African swine fever virus maintains de novo global cellular protein synthesis and inhibits stress granules formation via dephosphorylating eIF2

African swine fever virus (ASFV) has caused enormous economic losses since its first reported detection, and there is still no effective vaccines or drug treatment. During infection, viruses may employ various strategies, such as regulating the host endoplasmic reticulum stress/unfolded protein response or the formation of stress granules (SGs), to form an optimal environment for virus replication.
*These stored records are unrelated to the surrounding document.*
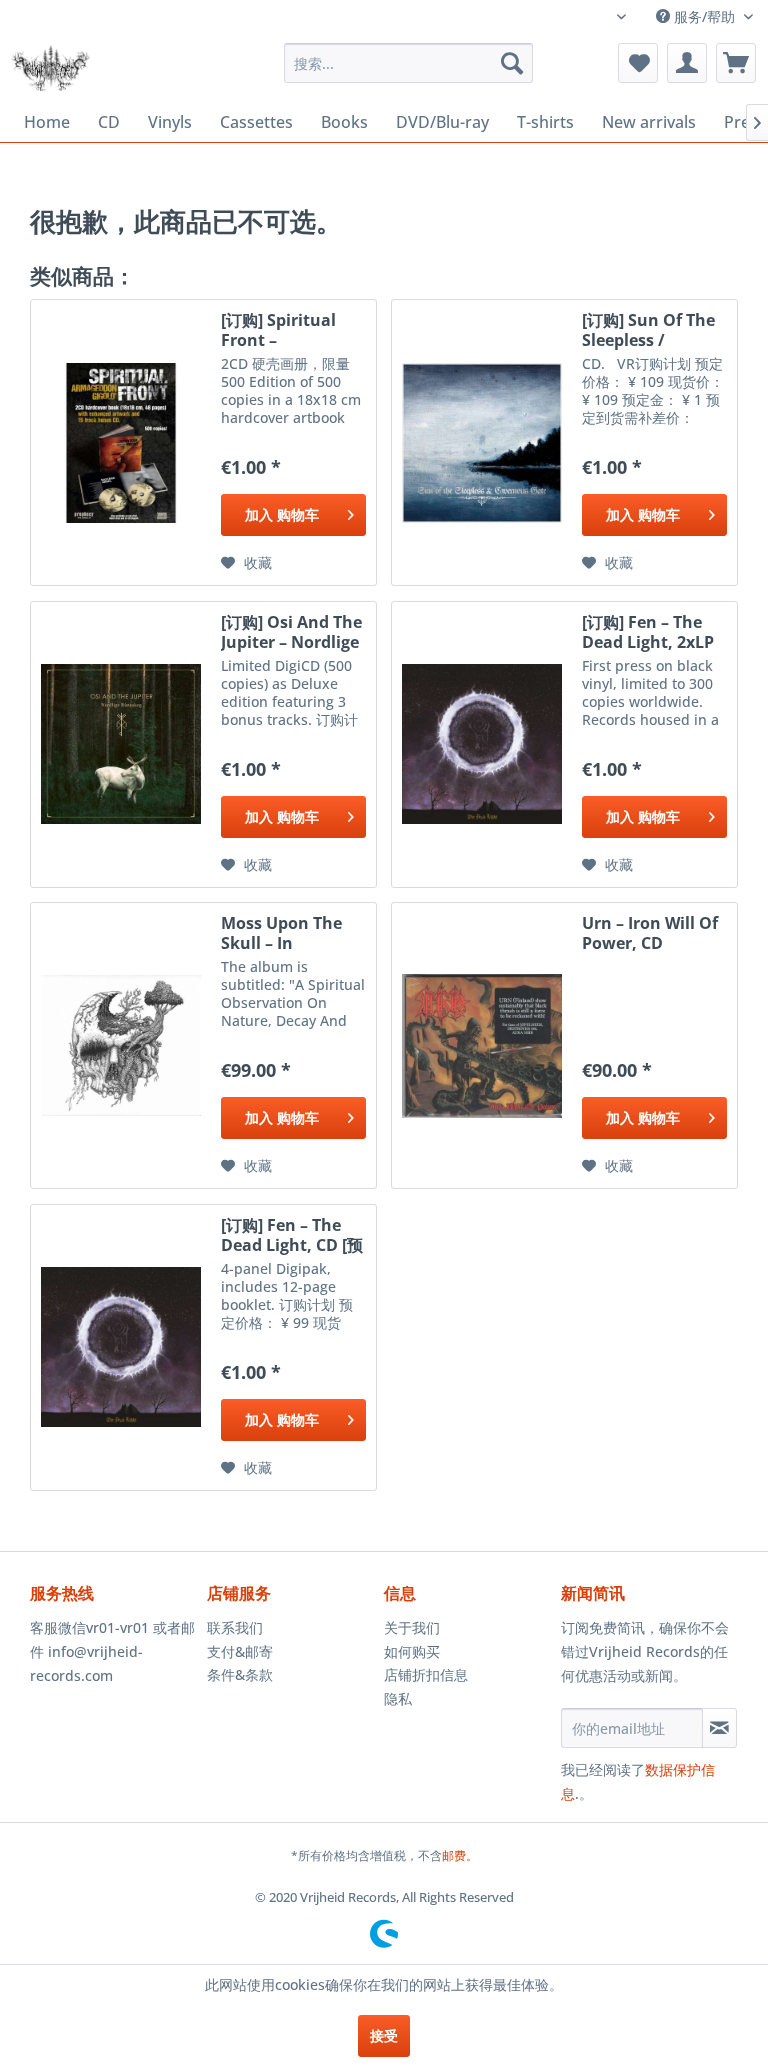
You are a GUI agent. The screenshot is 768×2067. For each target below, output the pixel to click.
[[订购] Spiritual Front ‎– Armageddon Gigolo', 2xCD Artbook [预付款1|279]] (121, 442)
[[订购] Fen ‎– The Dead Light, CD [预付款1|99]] (121, 1347)
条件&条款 (240, 1674)
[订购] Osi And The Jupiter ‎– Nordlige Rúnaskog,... (291, 632)
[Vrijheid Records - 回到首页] (50, 68)
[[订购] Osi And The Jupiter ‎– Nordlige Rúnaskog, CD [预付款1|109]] (121, 744)
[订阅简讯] (719, 1728)
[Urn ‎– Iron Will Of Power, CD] (482, 1045)
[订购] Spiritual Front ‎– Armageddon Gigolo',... (278, 330)
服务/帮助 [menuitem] (704, 16)
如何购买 (412, 1651)
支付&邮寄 (240, 1651)
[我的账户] (687, 63)
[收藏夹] (638, 63)
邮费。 (460, 1855)
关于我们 (412, 1627)
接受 (384, 2035)
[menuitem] (409, 63)
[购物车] (736, 63)
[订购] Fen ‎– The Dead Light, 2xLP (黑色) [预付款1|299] (648, 632)
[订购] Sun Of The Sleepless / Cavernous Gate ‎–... (648, 330)
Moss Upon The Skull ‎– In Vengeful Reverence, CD (281, 933)
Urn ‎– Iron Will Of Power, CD (650, 933)
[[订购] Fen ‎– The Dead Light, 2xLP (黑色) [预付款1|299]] (482, 744)
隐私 (398, 1698)
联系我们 (235, 1627)
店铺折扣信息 (426, 1674)
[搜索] (512, 63)
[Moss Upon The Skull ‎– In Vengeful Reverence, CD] (121, 1045)
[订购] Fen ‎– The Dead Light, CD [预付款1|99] (292, 1235)
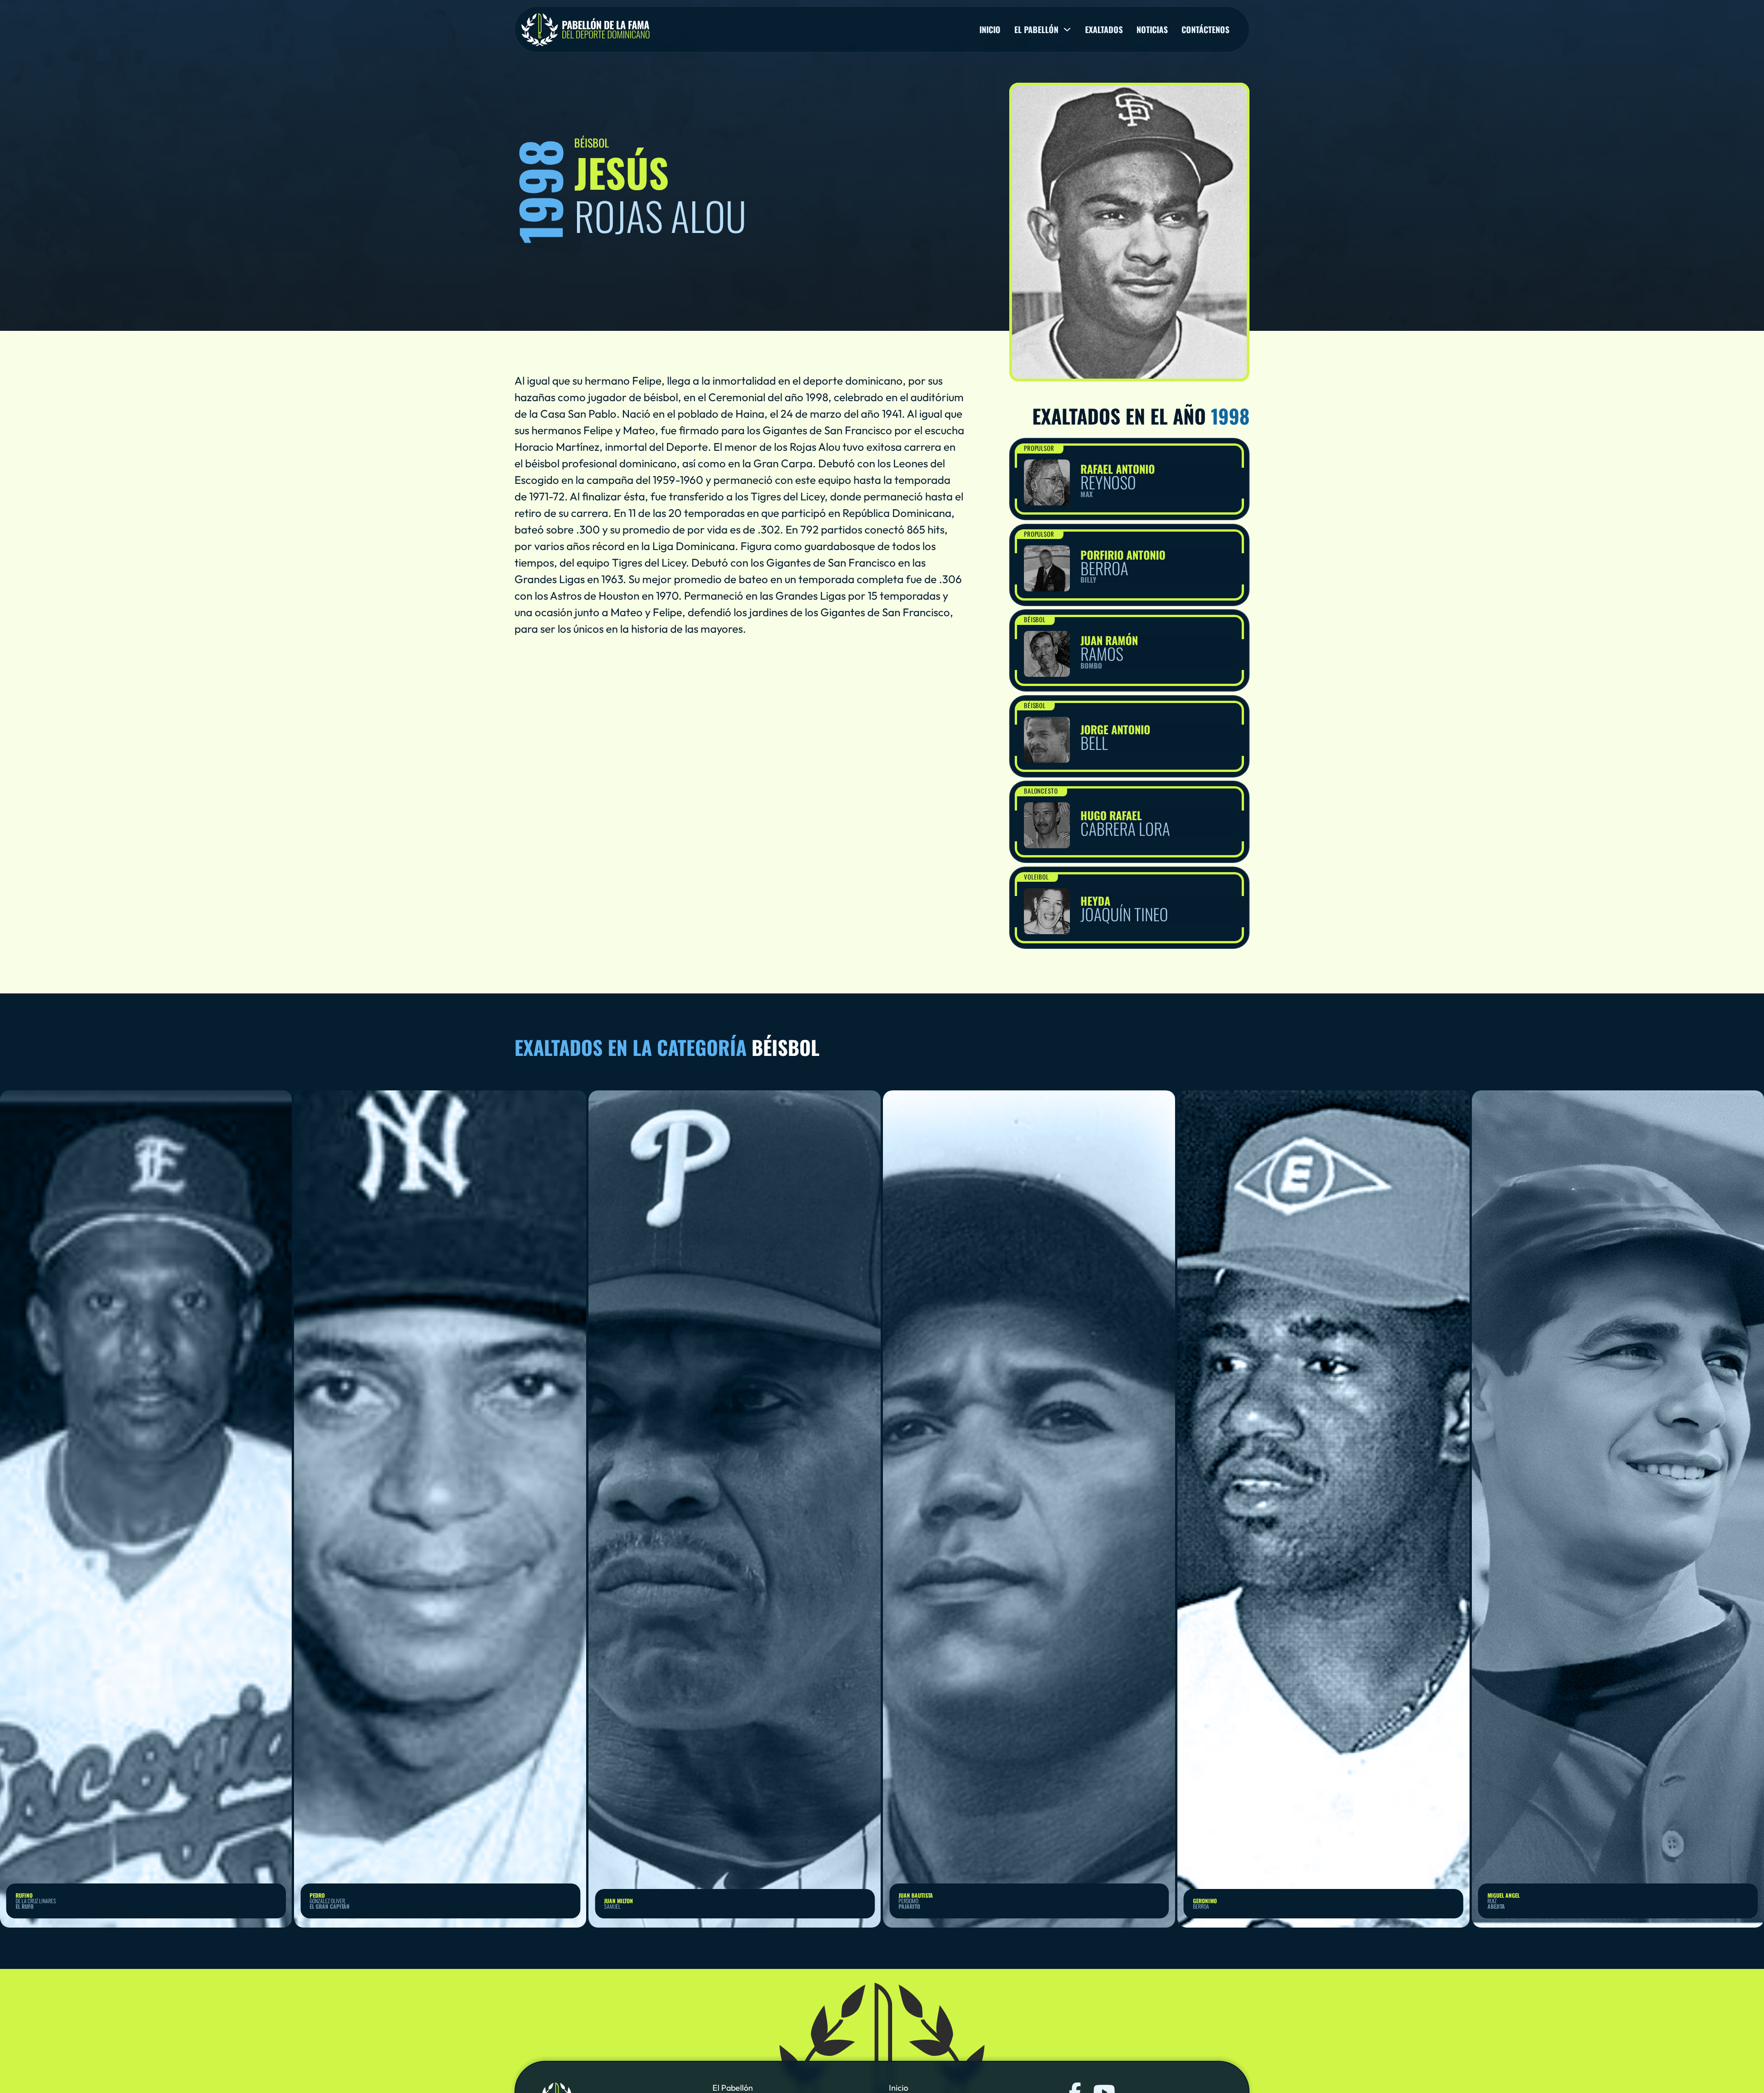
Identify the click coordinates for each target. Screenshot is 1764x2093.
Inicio (990, 29)
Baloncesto (1041, 790)
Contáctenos (1205, 29)
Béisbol (1035, 619)
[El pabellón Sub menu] (1067, 29)
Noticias (1152, 29)
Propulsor (1039, 448)
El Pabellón (732, 2087)
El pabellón (1036, 29)
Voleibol (1036, 876)
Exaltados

However, how ASFV infection regulates host endoplasmic reticulum stress, eIF2 alpha-regulated protein synthesis, and the formation of SGs remains unclear. Here, we evaluated the activation of ER stress and its three downstream axes during ASFV infection and identified a powerful dephosphorylation of eIF2 alpha by ASFV ex vivo. This strong dephosphorylation property could maintain the efficiency of eIF2 alpha-mediated de novo global protein synthesis, thus ensuring efficient viral protein synthesis at early stage. In addition, the powerful dephosphorylation of eIF2 alpha by ASFV upon infection could also inhibit the formation of SGs induced by sodium arsenite. In addition, a specific eIF2 alpha dephosphorylation inhibitor, salubrinal, could partially counteract ASFV-mediated eIF2 alpha dephosphorylation and inhibit viral replication. Our results provide new insights into the areas of ASFV`s escape from host immunity and hijacking of the host protein translation system.